O que quer dizer com um youtuber italiano que foi acusado de ser o assassino de Trump? As fake news fizeram as suas estradas no X
Antes de ser conhecido o nome do homem que recentemente atirou em Donald Trump durante um comício na Pensilvânia, começaram a circular nas redes sociais inúmeras histórias falsas sobre a identidade do atirador. Um dos mais partilhados a nível mundial apontou o dedo ao YouTuber italiano Marco Vióli. Os posts acusando-o começaram a aparecer minutos depois do ataque: no X, começou a circular uma foto dele acompanhada de texto rotulando-o como “um conhecido extremista da Antifa” e a chamá-lo de “o atirador de Trump”. Violo afirmou no Instagram que as primeiras a postar a sua foto no X foram duas contas italianas, LogikSEO e Moussolinho. “Era para ser um tweet irónico limitado ao meu círculo de seguidores, não esperava que contas com milhões de seguidores caíssem nessa brincadeira”, disse mais tarde a pessoa por trás do perfil Moussolinho. “Deletei o tweet assim que percebi o que estava a acontecer, mas a essa altura a caixa de Pandora já tinha sido aberta”. A divulgação da sua foto, com toda a probabilidade, também foi encorajada por um post do Wall Street Silver, uma conta X seguida por mais de um milhão de utilizadores e ocasionalmente interagida por Elon Musk. Partilhada milhares de vezes, a fotografia de Violo foi presumivelmente vista por milhões de pessoas — no X, Telegram e Gab, uma plataforma muito favorecida por militantes de extrema-direita.

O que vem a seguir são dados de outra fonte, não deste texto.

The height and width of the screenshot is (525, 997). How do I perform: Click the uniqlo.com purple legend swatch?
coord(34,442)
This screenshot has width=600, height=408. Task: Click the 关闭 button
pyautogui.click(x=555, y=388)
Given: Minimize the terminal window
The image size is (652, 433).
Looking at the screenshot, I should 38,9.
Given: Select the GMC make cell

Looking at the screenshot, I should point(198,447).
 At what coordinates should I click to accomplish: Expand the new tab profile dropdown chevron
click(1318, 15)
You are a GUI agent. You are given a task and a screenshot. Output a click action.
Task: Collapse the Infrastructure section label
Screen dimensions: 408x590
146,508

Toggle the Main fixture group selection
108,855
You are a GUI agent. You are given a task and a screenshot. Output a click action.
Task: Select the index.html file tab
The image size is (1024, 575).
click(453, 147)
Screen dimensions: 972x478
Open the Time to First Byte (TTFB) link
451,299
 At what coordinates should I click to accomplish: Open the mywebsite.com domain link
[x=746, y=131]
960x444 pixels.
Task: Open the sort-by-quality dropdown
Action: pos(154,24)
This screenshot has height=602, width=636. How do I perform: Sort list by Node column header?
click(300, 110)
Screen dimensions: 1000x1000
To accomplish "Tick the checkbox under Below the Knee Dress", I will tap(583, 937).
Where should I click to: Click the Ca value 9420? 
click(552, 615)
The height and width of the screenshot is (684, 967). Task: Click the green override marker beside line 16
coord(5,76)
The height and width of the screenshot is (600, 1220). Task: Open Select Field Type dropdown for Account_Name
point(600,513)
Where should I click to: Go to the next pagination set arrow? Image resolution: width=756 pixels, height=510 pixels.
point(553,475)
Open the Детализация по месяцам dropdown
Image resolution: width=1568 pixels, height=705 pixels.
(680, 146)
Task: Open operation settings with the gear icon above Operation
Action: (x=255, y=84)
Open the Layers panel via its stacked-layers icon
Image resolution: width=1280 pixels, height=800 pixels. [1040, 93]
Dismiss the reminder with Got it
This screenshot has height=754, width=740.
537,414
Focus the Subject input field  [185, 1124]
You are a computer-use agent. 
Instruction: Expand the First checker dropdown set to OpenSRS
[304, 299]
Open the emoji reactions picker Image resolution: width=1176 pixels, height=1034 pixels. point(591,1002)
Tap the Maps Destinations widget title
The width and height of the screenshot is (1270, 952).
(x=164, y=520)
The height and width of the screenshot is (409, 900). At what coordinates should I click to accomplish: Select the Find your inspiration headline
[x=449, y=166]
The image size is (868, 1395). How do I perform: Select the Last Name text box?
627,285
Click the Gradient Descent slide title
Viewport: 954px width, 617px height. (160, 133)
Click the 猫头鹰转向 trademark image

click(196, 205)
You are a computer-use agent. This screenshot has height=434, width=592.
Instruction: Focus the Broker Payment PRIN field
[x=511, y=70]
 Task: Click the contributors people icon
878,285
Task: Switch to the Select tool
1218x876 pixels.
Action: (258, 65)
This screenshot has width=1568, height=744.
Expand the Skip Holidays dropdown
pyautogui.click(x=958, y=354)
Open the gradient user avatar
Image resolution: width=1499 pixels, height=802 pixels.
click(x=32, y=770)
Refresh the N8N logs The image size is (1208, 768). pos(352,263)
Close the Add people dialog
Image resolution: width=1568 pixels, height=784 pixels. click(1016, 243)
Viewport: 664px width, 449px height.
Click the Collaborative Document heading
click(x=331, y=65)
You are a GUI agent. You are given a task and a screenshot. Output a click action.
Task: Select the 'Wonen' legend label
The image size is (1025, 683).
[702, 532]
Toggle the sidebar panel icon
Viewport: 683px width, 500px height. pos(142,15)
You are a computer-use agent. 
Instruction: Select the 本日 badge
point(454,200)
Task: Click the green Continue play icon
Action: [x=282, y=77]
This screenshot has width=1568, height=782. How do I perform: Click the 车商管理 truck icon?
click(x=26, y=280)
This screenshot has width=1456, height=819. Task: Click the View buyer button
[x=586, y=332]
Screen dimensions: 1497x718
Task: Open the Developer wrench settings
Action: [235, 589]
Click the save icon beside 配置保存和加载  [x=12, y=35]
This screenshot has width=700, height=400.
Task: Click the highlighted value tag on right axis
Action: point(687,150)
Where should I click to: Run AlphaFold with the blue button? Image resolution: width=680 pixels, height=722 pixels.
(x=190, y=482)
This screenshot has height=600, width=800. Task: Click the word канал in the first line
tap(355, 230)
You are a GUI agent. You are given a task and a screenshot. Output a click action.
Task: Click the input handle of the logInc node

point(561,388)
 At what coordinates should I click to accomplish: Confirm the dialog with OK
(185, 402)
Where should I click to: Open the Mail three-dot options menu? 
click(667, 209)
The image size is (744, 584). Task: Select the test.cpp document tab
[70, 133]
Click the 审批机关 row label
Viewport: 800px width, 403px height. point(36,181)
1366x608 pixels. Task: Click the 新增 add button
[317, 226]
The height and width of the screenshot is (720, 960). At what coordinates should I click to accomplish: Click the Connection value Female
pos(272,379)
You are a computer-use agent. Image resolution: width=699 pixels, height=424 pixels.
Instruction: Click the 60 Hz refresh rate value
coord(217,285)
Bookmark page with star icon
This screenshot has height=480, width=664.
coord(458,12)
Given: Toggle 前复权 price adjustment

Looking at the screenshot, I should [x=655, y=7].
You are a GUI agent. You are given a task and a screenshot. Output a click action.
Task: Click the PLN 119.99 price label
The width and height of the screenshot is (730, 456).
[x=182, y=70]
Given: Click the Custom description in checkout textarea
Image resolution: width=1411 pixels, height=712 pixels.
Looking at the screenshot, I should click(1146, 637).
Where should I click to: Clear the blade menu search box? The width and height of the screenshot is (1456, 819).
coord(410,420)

"Nonno mi racconti com'è stata la sera in cui tutta l'America accusò marco violi di aver sparato a Trump?"
— 2im0ne Inzaghi (@matte3__) July 13, 2024
me: pic.twitter.com/lww0jGwS6o
Como se desenrolou o caso de Marco Vicoli
O alcance destas fake news foi tão extenso que obrigou alguns dos mais importantes jornais e agências de notícias internacionais a intervir com artigos dedicados para a desmascarar. Se tivesse apenas circulado em Itália, as notícias provavelmente teriam parecido implausíveis desde o início, mas num país onde o Vióli é praticamente desconhecido, acabou por se tornar viral. Por esta razão, o próprio Vióli — que além de cobrir desporto no YouTube dirige um site de notícias dedicado à AS Roma — sentiu-se obrigado a esclarecer oficialmente que não estava envolvido no tiroteio de Trump. Acrescentou depois que foi acordado por inúmeras notificações no Instagram e no X, com muitos utilizadores a perguntar-lhe porque é que atirou em Trump. “As notícias que circulam sobre mim são completamente infundadas e organizadas por um grupo de haters que estão a arruinar a minha vida desde 2018”, afirmou. Com efeito, não é a primeira vez que são embaladas fake news usando o rosto e o nome de Vióli na internet: já em 2021, o YouTuber foi apontado nas redes sociais como responsável por um ataque na Noruega. Vicoli disse que já tinha iniciado um processo judicial relativamente a esta matéria, e desta vez afirmou também que iria procurar aconselhamento jurídico. A irmã do YouTuber descreveu o caso como “um furacão”, relatando que ele lhe causou um stress significativo.
Teorias da conspiração sobre o tiroteio de Trump
O caso de Vióli não é a única notícia falsa sobre o tiroteio de Trump que ganhou força. Vários posts, incluindo alguns escritos por políticos norte-americanos, alegavam que o ataque foi ordenado diretamente pelo Presidente dos Estados Unidos. O congressista republicano da Geórgia, Mike Collins, escreveu no X que Biden deveria ser acusado de “incitar um assassino”. O congressista republicano da Florida Greg Steube, referindo-se a Trump, escreveu que primeiro os democratas “tentaram prendê-lo e agora tentaram matá-lo”. No entanto, a disseminação destas teorias envolveu não só os apoiantes de Trump mas até os seus detratores. Neste caso, a teoria que mais ressonou é que o tiroteio foi parte de uma operação organizada pelo próprio Trump, destinada a potenciar apoios antes das eleições de novembro. Nas horas seguintes ao ataque, a hashtag “encenada” chegou mesmo a ser tendência em X. A verdade, no entanto, é que até à data muito pouco se sabe sobre o verdadeiro atacante de Trump, Thomas Crooks — morto por franco-atiradores de segurança imediatamente após o disparo. Neste momento, parece difícil, senão impossível, perceber porque é que Crooks teria querido ter como alvo Trump: segundo as investigações, não deixou mensagens, cartas de reclamação, ou outro material explicando o seu motivo, nem no seu smartphone nem online.